Everyone loves a good ghost story; while stories written in the style of the classic authors such as M.R.James have the ability to make ones’ hair stand on end, it is in historically true stories of hauntings that that primitive fear is combined with a line of inquisitive reasoning. The historical milieus of these true stories provide the perfect mix of story telling and realism. Haunted Girl: Esther Cox & The Great Amherst Mystery is one of these true stories.

            Haunted Girl follows the story of the late 19th century Nova Scotian girl named Esther Cox who between 1878 and 1879 was the focal point of a significant series of hauntings labelled the Great Amherst Mystery by contemporaries. The book begins by placing the reader at the onset of the haunting and proceeds to describe in wonderful detail the varied symptoms of her condition. Thunderous noises could be heard throughout whichever residence Esther resided, while objects moved around the room, went missing or were literally thrown with malicious intent at erstwhile observers; the physical manifestations of the haunting on Esther’s quality of life are portrayed in immaculate detail.

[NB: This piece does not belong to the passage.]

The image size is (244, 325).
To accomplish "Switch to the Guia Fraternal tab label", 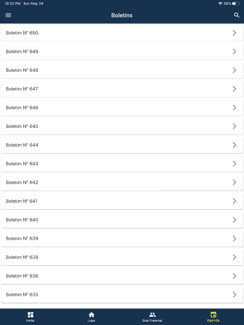I will point(152,320).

Haunted Girl could have focused solely on the great mystery of Esther’s haunting and been a welcome addition to the corpus of Canadian non-fiction writing. What makes Haunted Girl an excellent work, is its attempt to merge its narrative with broader themes concerning the rise of the Spiritualist movement in North America after the American Civil War, the philosophical beliefs of the period, the scientific interpretations of Esther’s condition, and the role of the female in 19th century North America. Above and beyond the combination of narrative and broader perspective offered, Haunted Girl’s examination of Walter Hubbell, the contemporary opportunist who used Esther’s story for his own gain, makes Laurie Glenn Norris’ and Barbara Thompson’s book a worthwhile read for any fan of the paranormal and of Canadian history.

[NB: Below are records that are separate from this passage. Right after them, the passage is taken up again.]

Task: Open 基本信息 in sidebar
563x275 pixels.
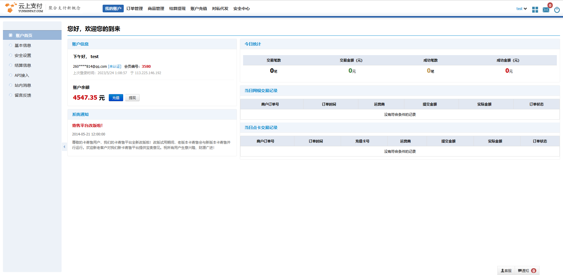Action: [x=23, y=45]
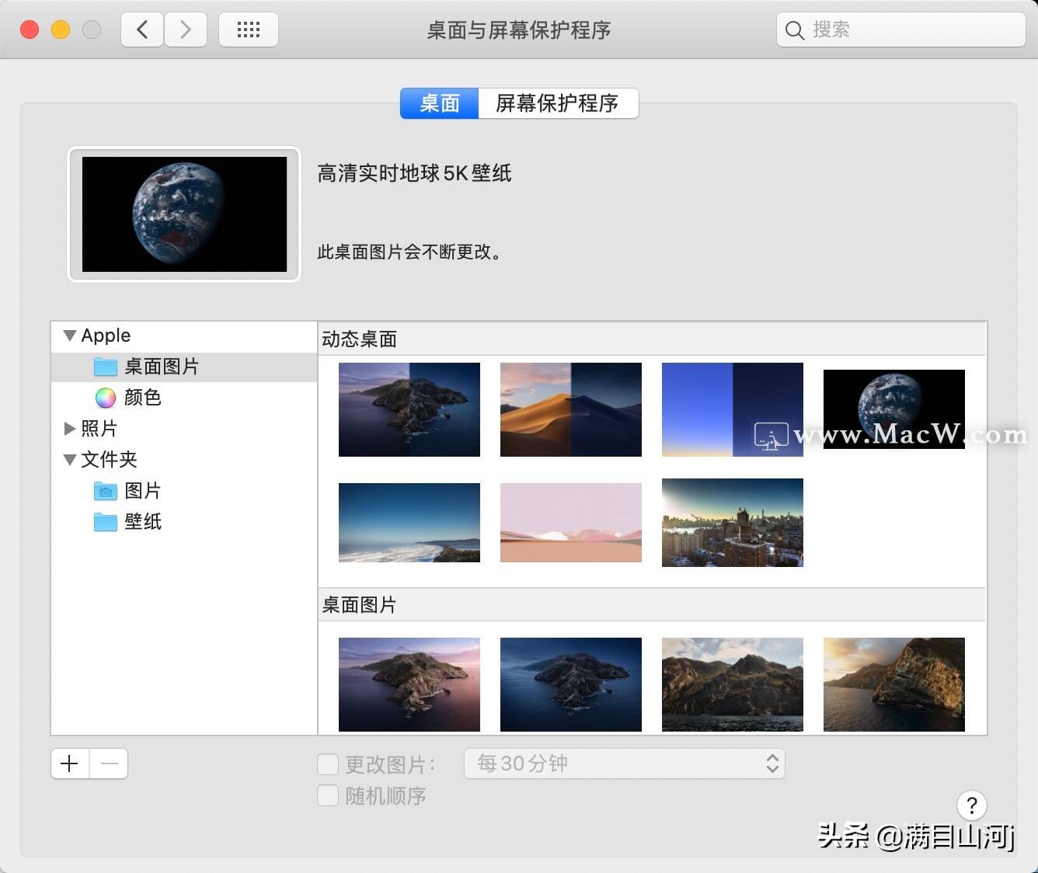Viewport: 1038px width, 873px height.
Task: Click the forward arrow in the toolbar
Action: (x=186, y=29)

TitanicAuthor: John Boileau

Publisher: Nimbus Publishing: Halifax, 2012

In April this year, the world commemorated the 100th anniversary of the Titanic disaster. Documentaries were released, podcasts produced, and eminent works, most notably James Cameron’s opus, Titanic were given renewed exposure; these mediums, while accessible, are limited in their effectiveness. It is in the written word that the abundance of primary and secondary sources can be used to establish a real appreciation for the events which precipitated and coincided with the disaster. From a Canadian context, however, there has yet to be a recent contemplation concerning the impact Titanic had on the Canadian landscape. Luckily, John Boileau has, in partnership with Nimbus Publishing, filled this gap in our knowledge with an exceptional book on Halifax and the Titanic.

What makes Halifax and Titanic such a good book is that it is effective as a general survey of the disaster, while sufficiently specific in its focus to set it apart from the general body of Titanic literature. Supplementing Boileau’s exceptional research and literary flow are valuable visuals drawn from various archives and eminent works, which bring a sense of humanity to the individuals and events described. The accounts of many of the prominent Canadians involved in the disaster and their legacy amounts to bringing the tragedy of the Titanic to a new level of understanding for Canadians. Although the disaster of the Titanic was one hundred years ago, its impact is still felt by the families across Canada who had relatives perish in the cold waters of the Atlantic.

Only 32% of the passengers of the Titanic survived the fateful night of the 15th of April 1912. John Boileau’s Halifax and Titanic is a fine addition to the literature concerning this eminent modern history disaster. Canadians interested in learning more about the impact of this event on a key Canadian city, whilst immersing themselves in a detailed and thought provoking narrative, should place Halifax and Titanic on the top of their 2012 reading list.